[Stored data]
Content starts

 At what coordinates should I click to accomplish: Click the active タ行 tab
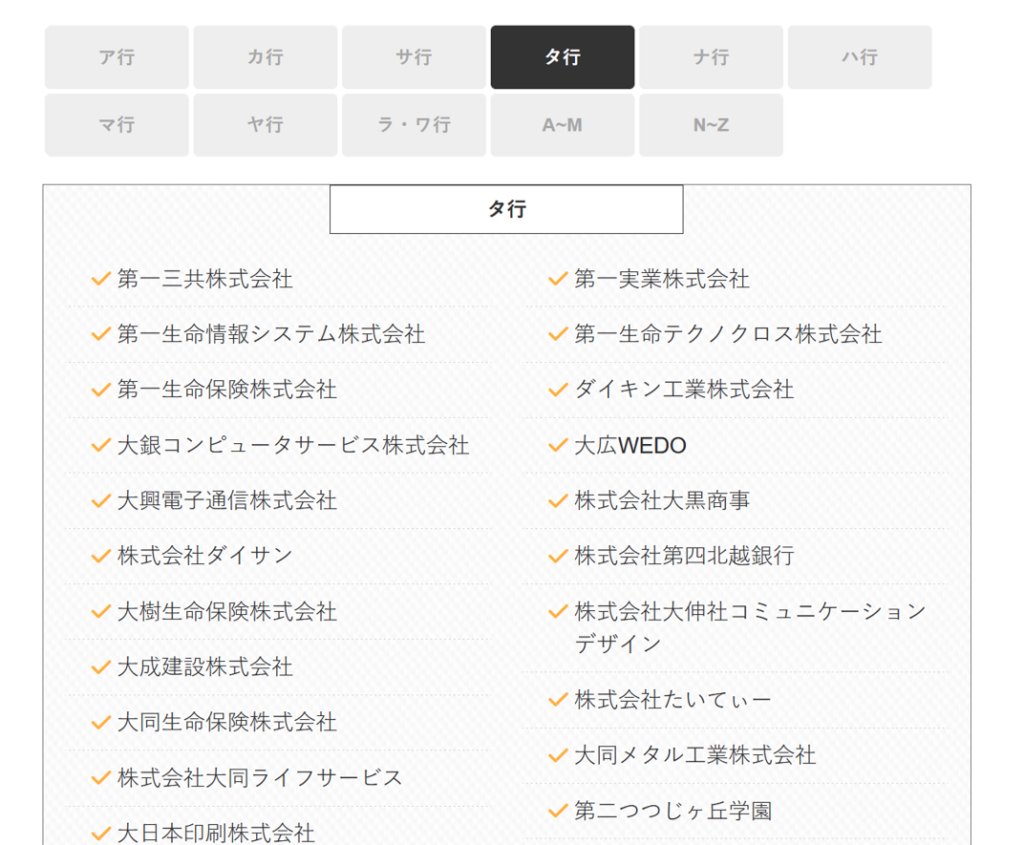pos(562,57)
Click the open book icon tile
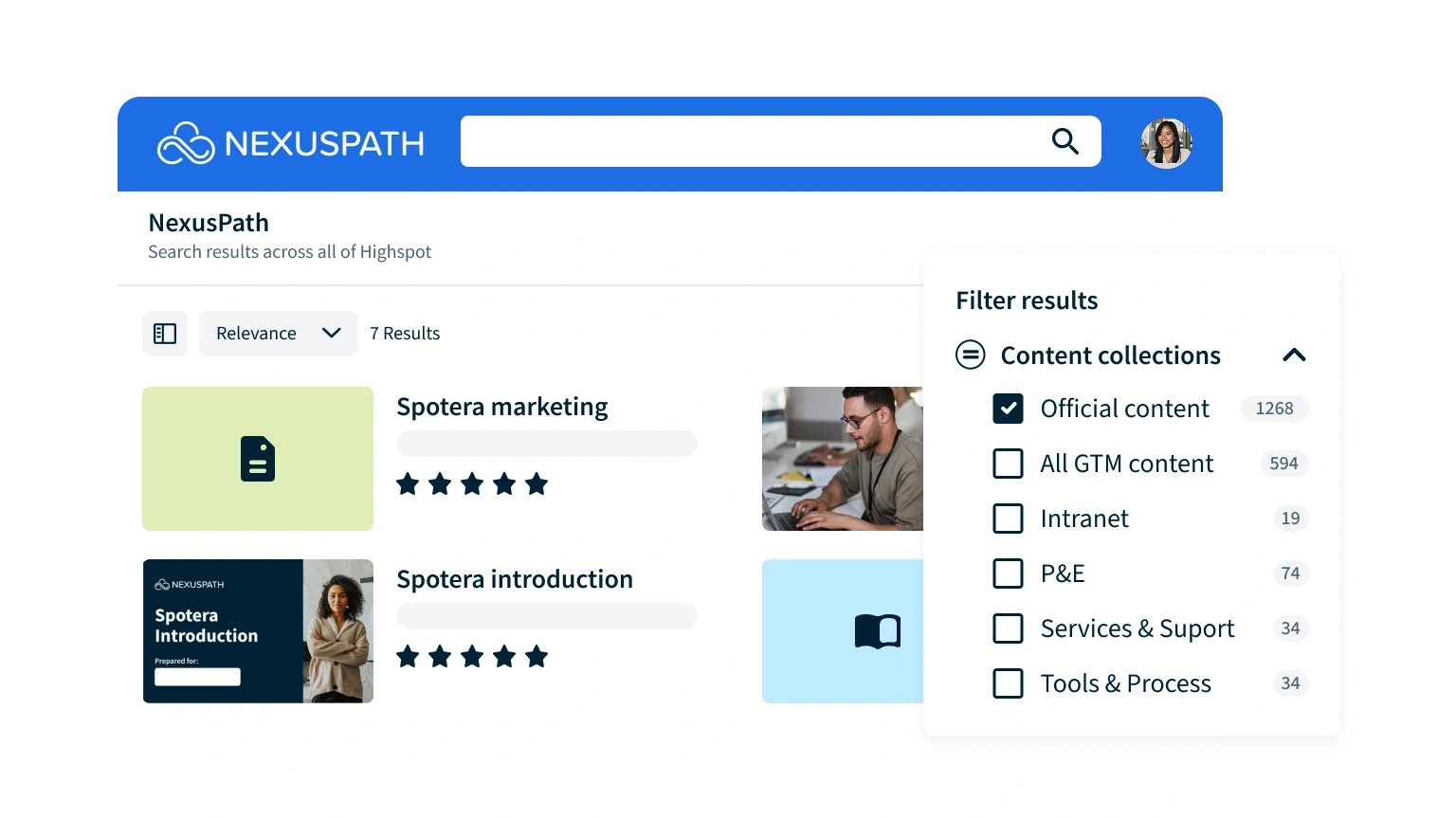Screen dimensions: 1456x819 (877, 631)
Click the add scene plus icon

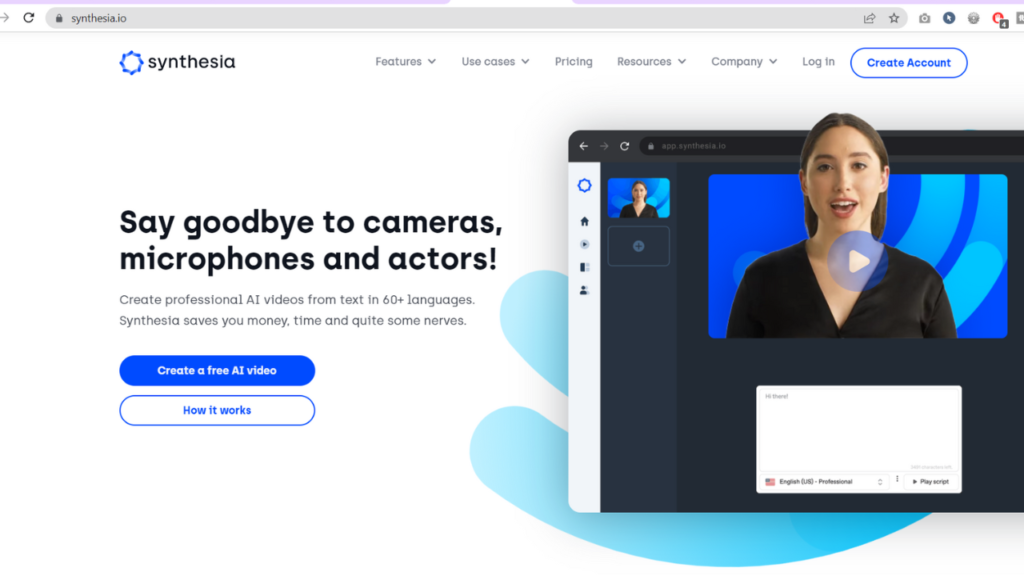639,246
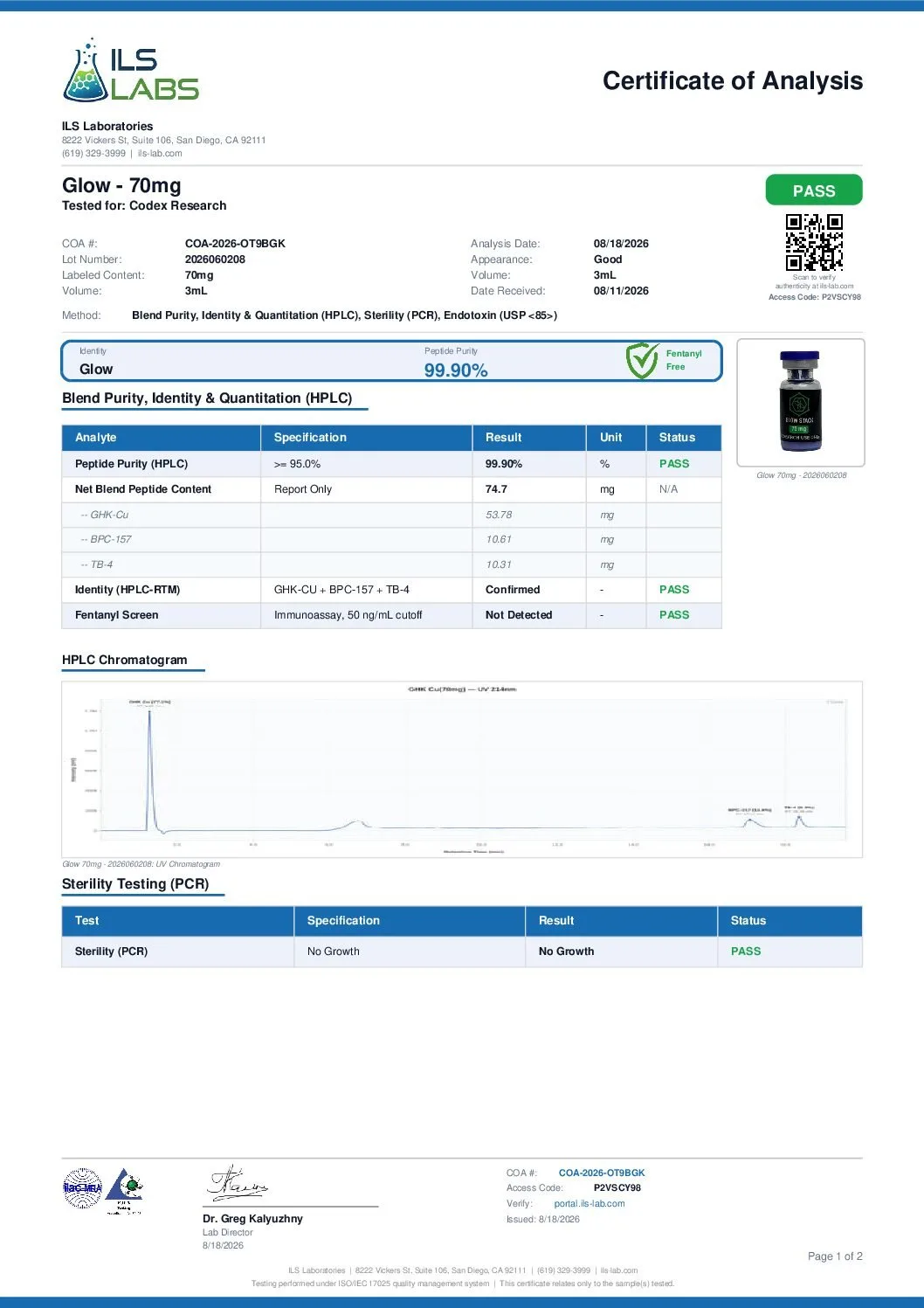Click the HPLC chromatogram chart

pos(462,769)
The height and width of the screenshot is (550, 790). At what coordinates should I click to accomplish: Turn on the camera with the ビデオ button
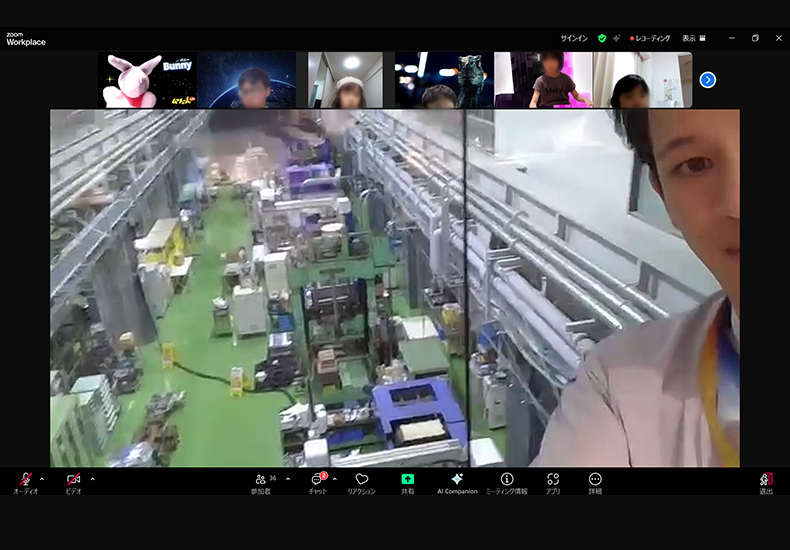coord(73,481)
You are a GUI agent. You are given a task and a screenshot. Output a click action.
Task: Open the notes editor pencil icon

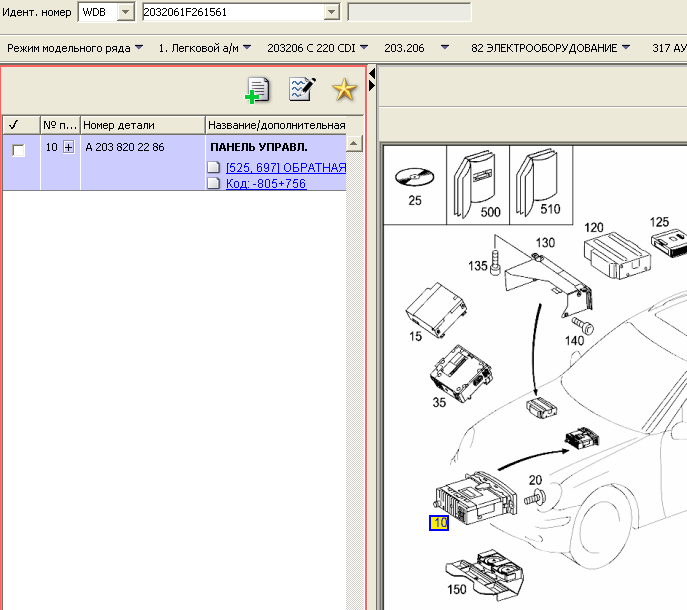(301, 90)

Content ends

[WHAT YOU ARE ASKED TO DO] Would you copy out the data exactly, leaving every picture out?

[OUTPUT FOR THIS TASK]
 At what coordinates should I click to accomplish: Click the active タ行 tab
pos(562,57)
Click the open book icon tile
Screen dimensions: 1456x819 (877, 631)
Click the add scene plus icon

639,246
Click the HPLC chromatogram chart

pos(462,769)
The height and width of the screenshot is (550, 790). At what coordinates should I click to accomplish: Turn on the camera with the ビデオ button
coord(73,481)
You are a GUI agent. You are given a task and a screenshot. Output a click action.
Task: Open the notes editor pencil icon

(301, 90)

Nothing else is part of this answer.